Just Dance 2 - ~2 million
Donkey Kong Country Returns - 1.344 million
Super Mario All Stars - ~500k
God of War Ghost of Sparta - About 100k-150k/roughly 10% as much as Chains of Olympus's first 2 months

GBA - 42
GCN - 2
DS - 2,512,317
PS2 - 75,428
PS3 - 1,209,660
PSP - 428,566
Wii - 2,355,151
X-Box - 0
360 - 1,856,438
Great breakdown, thanks.

DarkMehm said:
How can 100-150k be 10% of what CoO did in 2 months? I doubt it did 1 - 1.5 million in that time period.
What I was wondering, maybe they are considering the quantities bundled with the hardware ...
 

Snuggles

erotic butter maelstrom
Dabanton said:
Now that's just embarrassing.

That's the problem with the Move line up, there really aren't any games that anyone could realistically expect to hit the top 30. Shit, I would be downright SHOCKED if one of them did. Sports Champions is probably in the most homes, but that's only because it's bundled into the Move/PS Eye package. The rest of the Move games are very forgettable, none of them do much to show off the tech or really do anything to push motion controls. There was no chance of any of those launch line up games to make an impact.

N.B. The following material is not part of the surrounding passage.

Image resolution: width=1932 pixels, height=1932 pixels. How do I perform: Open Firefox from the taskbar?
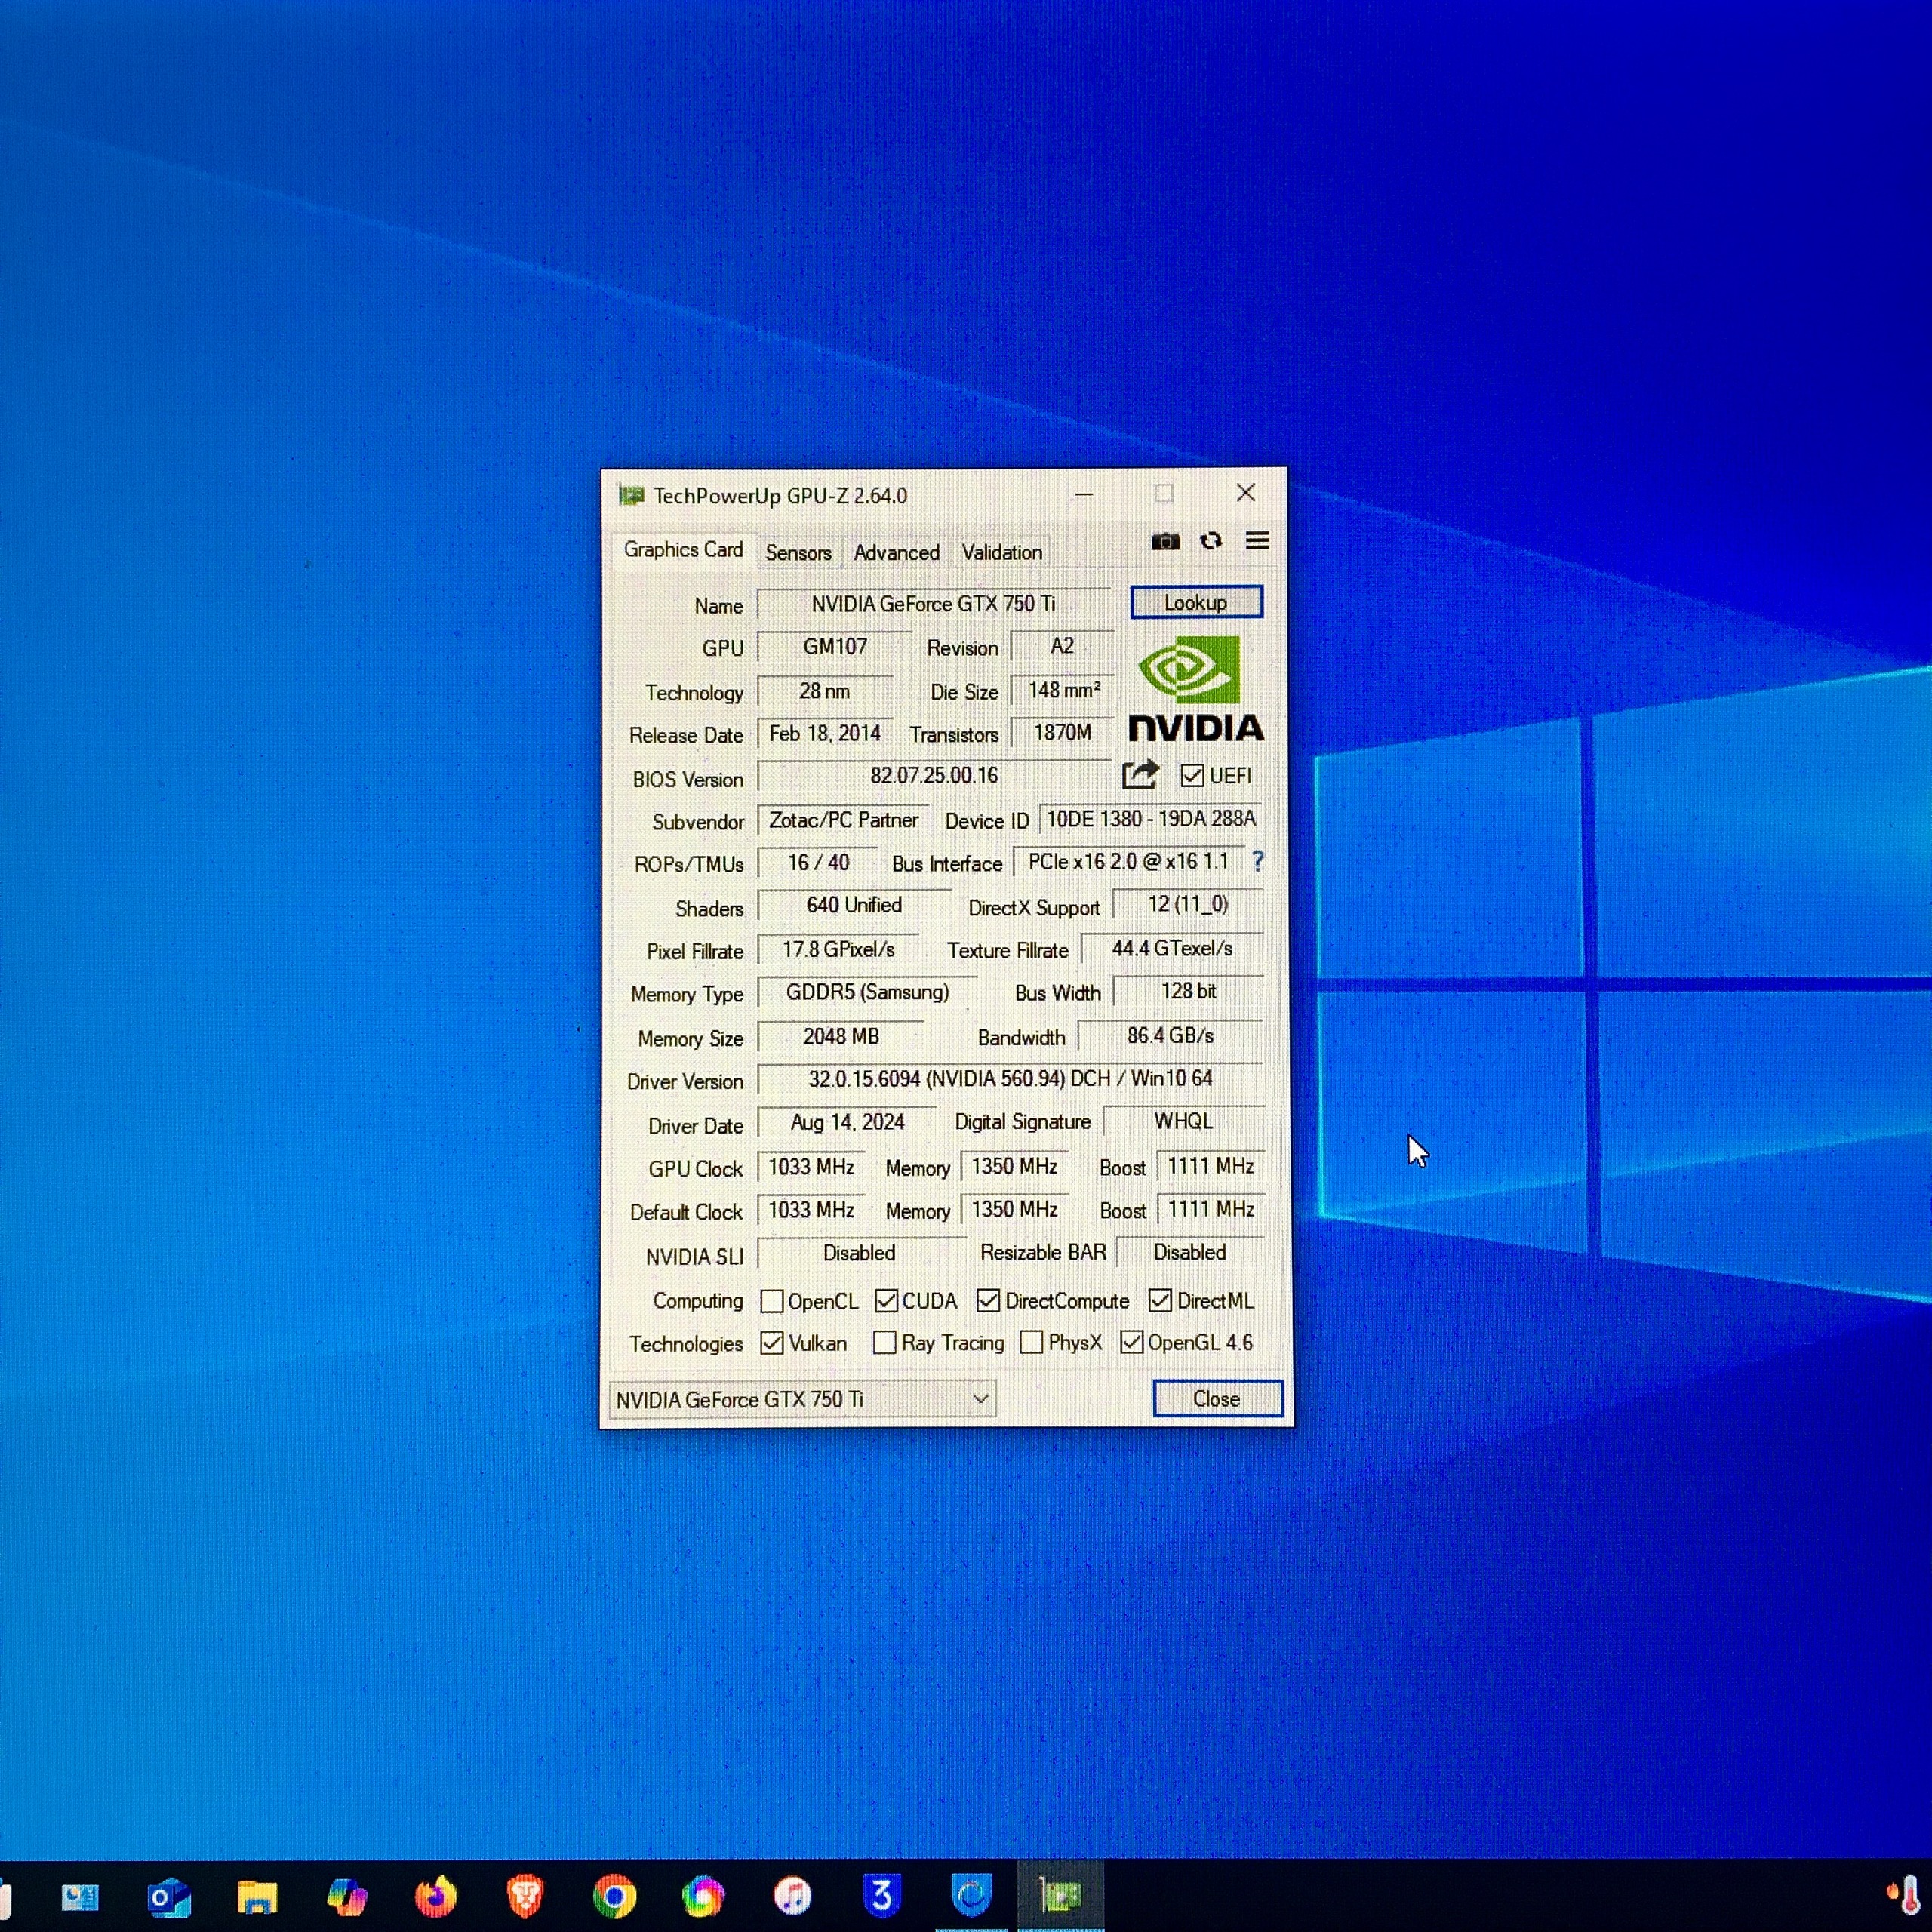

2011 might be brighter, but as of now, there are only a few cool PSN games that put anything behind the Move. It's a fuckin great tech, but without any noteworthy games, it's just some goofy dusty thing hanging from retail shelves with no one to give a shit about it. I expect it to get a little boost from some of the BFD PS3 games like KZ3, but as of now I don't have high hopes about any new, noteworthy games being built from the ground up for it. I guess the best thing Sony can expect is to carry it on to the PS4 as a standard packaged in controller, but I don't see a bright future for it this gen (at least sales-wise).
 

Road

Member
DarkMehm said:
How can 100-150k be 10% of what CoO did in 2 months? I doubt it did 1 - 1.5 million in that time period.
Yeah, it'd make more sense if it were 10% of CoO's LTD or another percentage (CoO sold ~400k in the first two months).